Stated task. Reproduce the records as a numbered list, starting at the line that contains "Click the battery warning triangle icon" and ending at the line that contains "Looking at the screenshot, I should point(878,10).", with blank lines omitted.

Data section.
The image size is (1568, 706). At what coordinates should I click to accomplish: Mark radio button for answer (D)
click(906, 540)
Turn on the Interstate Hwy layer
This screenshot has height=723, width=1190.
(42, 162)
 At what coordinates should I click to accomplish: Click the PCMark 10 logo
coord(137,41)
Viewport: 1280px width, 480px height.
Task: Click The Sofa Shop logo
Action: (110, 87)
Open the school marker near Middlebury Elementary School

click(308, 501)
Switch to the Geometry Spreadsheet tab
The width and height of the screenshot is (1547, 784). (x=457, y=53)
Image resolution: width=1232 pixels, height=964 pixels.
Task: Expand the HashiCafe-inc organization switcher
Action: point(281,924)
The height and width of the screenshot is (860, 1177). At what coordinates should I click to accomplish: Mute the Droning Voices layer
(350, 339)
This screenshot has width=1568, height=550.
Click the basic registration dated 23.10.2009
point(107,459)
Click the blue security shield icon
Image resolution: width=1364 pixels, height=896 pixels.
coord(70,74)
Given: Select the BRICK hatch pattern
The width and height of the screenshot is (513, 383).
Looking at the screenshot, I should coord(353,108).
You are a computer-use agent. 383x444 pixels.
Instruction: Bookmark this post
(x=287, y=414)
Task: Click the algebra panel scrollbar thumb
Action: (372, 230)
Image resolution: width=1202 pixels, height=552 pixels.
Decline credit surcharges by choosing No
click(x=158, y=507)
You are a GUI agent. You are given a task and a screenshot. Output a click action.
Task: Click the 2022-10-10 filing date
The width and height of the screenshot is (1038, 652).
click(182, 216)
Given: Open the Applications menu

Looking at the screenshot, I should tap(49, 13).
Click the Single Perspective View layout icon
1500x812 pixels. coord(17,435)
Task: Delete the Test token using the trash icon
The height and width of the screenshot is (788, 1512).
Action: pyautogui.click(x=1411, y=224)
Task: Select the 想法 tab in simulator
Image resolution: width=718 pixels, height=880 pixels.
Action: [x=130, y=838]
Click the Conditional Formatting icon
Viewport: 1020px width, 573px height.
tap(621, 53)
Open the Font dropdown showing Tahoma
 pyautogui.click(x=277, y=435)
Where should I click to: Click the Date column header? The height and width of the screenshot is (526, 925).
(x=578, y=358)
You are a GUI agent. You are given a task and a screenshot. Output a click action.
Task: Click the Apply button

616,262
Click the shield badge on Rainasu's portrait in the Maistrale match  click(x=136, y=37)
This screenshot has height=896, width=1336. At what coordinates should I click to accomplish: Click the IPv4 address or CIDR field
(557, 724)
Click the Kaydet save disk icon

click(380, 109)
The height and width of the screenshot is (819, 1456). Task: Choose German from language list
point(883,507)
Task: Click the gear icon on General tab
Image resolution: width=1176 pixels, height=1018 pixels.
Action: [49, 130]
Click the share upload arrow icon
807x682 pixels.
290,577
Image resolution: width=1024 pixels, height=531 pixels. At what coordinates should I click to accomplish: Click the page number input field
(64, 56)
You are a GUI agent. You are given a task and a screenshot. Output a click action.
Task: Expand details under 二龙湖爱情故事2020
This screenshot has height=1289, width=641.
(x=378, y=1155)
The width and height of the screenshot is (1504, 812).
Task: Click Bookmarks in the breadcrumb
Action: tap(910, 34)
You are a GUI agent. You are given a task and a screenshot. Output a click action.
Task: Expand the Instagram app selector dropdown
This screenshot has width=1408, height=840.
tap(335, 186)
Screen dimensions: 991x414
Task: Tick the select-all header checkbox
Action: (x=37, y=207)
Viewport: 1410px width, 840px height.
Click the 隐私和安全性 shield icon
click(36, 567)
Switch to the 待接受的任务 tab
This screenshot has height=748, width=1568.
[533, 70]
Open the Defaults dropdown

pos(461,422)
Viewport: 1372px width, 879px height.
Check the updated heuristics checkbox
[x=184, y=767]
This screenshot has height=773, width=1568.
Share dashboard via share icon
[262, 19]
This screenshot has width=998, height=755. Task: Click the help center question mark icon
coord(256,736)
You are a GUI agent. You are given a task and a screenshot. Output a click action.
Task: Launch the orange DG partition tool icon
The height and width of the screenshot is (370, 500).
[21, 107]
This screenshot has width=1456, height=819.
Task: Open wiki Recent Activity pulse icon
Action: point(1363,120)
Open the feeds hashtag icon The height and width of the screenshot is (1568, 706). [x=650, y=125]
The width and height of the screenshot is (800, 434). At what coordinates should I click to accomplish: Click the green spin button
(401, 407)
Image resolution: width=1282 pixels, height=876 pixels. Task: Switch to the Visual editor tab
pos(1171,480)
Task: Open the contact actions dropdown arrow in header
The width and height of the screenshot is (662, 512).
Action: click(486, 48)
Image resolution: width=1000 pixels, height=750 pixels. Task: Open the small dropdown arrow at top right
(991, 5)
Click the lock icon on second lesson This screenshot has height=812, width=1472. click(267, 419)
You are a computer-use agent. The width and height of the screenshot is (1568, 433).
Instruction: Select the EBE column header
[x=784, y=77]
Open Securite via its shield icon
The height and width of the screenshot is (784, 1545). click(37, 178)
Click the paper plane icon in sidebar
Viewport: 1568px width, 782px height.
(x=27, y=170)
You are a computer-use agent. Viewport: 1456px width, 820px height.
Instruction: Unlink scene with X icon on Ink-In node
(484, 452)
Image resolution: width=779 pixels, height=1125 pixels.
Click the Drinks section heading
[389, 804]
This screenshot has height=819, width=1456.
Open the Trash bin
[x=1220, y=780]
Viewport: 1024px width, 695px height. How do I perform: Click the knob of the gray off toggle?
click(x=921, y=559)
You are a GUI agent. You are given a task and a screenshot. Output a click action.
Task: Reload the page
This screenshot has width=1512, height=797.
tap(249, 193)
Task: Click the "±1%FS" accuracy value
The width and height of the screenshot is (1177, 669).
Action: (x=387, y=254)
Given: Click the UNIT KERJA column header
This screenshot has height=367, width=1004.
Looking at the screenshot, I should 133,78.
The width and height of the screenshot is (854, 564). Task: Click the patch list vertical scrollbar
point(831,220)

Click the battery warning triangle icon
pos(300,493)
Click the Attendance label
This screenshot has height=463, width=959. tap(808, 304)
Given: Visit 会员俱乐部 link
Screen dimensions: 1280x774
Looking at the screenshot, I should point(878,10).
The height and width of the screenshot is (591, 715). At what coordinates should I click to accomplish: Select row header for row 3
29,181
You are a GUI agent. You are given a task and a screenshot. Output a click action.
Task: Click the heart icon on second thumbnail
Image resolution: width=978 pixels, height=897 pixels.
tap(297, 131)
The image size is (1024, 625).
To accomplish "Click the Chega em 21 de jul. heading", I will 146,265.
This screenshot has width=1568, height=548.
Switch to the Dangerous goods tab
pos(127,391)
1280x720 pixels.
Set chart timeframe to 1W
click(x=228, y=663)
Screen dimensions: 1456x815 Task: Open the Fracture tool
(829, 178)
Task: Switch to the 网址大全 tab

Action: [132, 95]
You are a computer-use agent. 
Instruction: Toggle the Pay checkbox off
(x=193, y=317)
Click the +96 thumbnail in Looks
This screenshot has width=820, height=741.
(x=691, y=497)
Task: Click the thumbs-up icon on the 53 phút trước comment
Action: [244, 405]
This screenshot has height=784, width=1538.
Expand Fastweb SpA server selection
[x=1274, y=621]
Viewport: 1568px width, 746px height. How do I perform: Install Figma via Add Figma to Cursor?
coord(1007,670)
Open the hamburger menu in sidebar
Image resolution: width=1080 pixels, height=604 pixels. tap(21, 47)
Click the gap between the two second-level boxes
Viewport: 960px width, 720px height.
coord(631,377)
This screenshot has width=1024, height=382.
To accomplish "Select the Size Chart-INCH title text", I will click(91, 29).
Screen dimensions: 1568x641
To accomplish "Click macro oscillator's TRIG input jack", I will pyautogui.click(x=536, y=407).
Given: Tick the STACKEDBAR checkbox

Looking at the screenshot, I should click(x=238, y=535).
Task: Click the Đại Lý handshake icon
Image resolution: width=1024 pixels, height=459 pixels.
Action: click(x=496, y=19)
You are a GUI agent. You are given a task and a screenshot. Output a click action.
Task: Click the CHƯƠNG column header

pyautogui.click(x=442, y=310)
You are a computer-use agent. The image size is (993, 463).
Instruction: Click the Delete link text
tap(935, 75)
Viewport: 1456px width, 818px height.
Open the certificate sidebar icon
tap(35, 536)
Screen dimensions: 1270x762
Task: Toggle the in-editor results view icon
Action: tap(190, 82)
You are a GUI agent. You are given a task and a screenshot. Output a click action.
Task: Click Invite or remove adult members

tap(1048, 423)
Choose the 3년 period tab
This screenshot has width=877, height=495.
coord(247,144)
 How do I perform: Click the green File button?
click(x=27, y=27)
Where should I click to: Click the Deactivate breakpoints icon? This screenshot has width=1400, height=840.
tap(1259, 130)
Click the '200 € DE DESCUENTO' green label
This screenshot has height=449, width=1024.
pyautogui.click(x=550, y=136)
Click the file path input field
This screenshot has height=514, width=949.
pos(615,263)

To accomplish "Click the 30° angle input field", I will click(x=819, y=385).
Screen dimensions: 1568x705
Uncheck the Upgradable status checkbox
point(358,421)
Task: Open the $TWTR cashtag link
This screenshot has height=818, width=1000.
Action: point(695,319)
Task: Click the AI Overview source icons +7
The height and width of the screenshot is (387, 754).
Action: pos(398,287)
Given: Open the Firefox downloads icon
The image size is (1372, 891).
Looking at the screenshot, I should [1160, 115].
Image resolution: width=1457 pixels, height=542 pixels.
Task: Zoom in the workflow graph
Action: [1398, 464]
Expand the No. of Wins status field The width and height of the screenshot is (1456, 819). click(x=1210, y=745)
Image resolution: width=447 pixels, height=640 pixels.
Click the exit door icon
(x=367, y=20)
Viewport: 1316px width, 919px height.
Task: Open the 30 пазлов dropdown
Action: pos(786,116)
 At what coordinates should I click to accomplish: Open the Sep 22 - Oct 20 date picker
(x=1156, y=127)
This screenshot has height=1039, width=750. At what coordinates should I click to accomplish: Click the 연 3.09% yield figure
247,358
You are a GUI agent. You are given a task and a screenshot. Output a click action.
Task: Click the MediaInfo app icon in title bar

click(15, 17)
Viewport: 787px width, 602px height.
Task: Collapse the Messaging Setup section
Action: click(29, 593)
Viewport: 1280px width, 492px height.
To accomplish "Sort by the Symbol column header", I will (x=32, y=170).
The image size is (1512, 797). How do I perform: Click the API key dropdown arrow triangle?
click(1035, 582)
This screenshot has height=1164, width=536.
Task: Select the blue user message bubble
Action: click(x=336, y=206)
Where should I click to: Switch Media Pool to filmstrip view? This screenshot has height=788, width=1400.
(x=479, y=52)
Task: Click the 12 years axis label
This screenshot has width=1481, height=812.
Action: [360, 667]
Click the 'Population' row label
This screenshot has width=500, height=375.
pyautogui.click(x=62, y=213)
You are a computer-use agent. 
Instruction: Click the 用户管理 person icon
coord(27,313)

Response to this exercise.
1. Click the battery warning triangle icon
2. pos(300,493)
3. Click the Attendance label
4. This screenshot has height=463, width=959. tap(808, 304)
5. Given: Visit 会员俱乐部 link
6. Screen dimensions: 1280x774
7. Looking at the screenshot, I should point(878,10).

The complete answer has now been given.